We’re still at a relatively early stage of our study of Arthur Miller’s Death of a Salesman in Year 10, and I recently asked my class to use the first few questions from the ‘Keeping Track’ section at the back of our edition of the text as as the basis for writing about the play so far. We’ve had a couple of sessions where our reading of the text has been interspersed by some written tasks where I’ve been trying to get them to do close textual analysis, focusing on the significance of details such as the particular vocabulary Miller has chosen.
This weekend I received an email from one of my students, reading, in part:
I do not understand question 3 which asks “How does Willy explain his state of mind?” because he has a unstable state of mind doesn’t he?
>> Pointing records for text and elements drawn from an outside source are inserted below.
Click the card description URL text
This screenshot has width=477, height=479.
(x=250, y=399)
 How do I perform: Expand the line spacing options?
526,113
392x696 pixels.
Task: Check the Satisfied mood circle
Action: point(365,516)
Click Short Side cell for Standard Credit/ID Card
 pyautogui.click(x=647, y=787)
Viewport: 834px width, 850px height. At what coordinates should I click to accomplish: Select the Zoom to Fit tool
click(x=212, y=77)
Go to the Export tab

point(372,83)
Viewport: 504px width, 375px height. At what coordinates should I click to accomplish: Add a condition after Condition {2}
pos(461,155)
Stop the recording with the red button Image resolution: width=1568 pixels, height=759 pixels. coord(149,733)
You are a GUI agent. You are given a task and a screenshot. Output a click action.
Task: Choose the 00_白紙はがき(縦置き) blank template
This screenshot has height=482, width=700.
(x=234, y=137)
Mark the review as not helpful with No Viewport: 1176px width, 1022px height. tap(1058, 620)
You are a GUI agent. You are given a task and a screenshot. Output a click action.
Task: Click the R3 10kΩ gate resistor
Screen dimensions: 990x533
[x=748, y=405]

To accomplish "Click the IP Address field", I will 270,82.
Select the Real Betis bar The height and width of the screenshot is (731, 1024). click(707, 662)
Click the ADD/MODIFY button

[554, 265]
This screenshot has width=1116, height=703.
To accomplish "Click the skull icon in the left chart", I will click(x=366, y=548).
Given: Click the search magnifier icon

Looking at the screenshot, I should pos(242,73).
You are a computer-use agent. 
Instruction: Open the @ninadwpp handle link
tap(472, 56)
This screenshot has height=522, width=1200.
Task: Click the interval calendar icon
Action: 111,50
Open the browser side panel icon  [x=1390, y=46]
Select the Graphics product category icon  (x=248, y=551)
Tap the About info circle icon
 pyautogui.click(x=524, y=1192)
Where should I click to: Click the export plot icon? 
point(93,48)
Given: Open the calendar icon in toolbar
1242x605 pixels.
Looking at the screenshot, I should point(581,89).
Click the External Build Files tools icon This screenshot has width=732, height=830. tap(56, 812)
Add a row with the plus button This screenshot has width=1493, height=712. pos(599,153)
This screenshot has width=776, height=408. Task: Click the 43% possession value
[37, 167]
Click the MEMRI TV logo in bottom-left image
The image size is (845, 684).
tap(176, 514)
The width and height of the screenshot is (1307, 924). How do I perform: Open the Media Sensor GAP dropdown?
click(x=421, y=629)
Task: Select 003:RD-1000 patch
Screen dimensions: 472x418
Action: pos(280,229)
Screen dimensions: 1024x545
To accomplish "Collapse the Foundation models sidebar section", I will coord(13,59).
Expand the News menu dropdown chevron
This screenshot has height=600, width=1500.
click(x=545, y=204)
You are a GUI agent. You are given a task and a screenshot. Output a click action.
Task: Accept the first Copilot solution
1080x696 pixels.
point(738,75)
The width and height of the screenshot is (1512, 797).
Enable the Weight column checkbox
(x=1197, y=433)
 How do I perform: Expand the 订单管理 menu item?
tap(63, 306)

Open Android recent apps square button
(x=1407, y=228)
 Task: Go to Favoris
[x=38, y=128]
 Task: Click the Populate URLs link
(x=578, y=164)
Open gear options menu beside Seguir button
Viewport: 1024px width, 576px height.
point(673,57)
But he doesn’t actually explain it all he does it talk to people who aren’t there but he isn’t explaining anything. But the only thing I have found in the text that he describes is the scenery when he is driving but that isn’t to do with his mind set it just shows that he likes the outdoor life just as much as Biff does it is just that he has too much pride to work on a ranch and instead works as a really crap salesman.
This seemed to me a classic case of a student who has spotted something important and relevant in the text, but is just struggling to see how to make it ‘fit’ the particular task set. My constant refrain is that success in English (or indeed any academic discipline (or indeed, dare I say it, in life itself)) depends on making connections. I put the emphasis on making. Not just finding connections as if they should already be there, and make themselves obvious, but making connections: a creative process over which you can have control.
So, my reply went as follows:
Good to hear from you.How about:
WILLY: I’m tired to the death. (The flute has faded away. He sits on the bed beside her, a little numb.) I couldn’t make it. I just couldn’t make it, Linda.
andWILLY: No, it’s me, it’s me. Suddenly I realize I’m goin’ sixty miles an hour and I don’t remember the last five minutes. I’m
— I can’t seem to — keep my mind to it.
andWILLY (with wonder): I was driving along, you understand? And I was fine. I was even observing the scenery. You can imagine, me looking at scenery, on the road every week of my life. But it’s so beautiful up there, Linda, the trees are so thick, and the sun is warm. I opened the windshield and just let the warm air bathe over me. And then all of a sudden I’m goin’ off the road! I’m tellin’ya, I absolutely forgot I was driving. If I’d’ve gone the other way over the white line I might’ve killed somebody. So I went on again — and five minutes later I’m dreamin’ again, and I nearly… (He presses two fingers against his eyes.) I have such thoughts, I have such strange thoughts.
And why do you say that when he describes the scenery as he is driving , “that isn’t to do with his mindset”? Where does it come from, if not from his mind? (or rather, from the mind of the character as created by Miller) And if it comes from his mind, then might it not be one way that he uses to ‘explain’ his state of mind to Linda? And by which Miller can ‘explain’ his state of mind to the audience? What might it suggest about his ‘state of mind’ that he feels the desire to “just let the warm air bathe over me”? What about his choice of the verb ‘observing’, (following the adverb ‘even’ – what does that imply?), and the impact of its contrast with the verb ‘looking’ (how is that different from ‘observing’?) when linked to the adverbial phrases “on the road, every week of my life”?Hopefully you can begin now to find a way of doing the more subtle and detailed analysis that will make an even more skilled reader than you already are.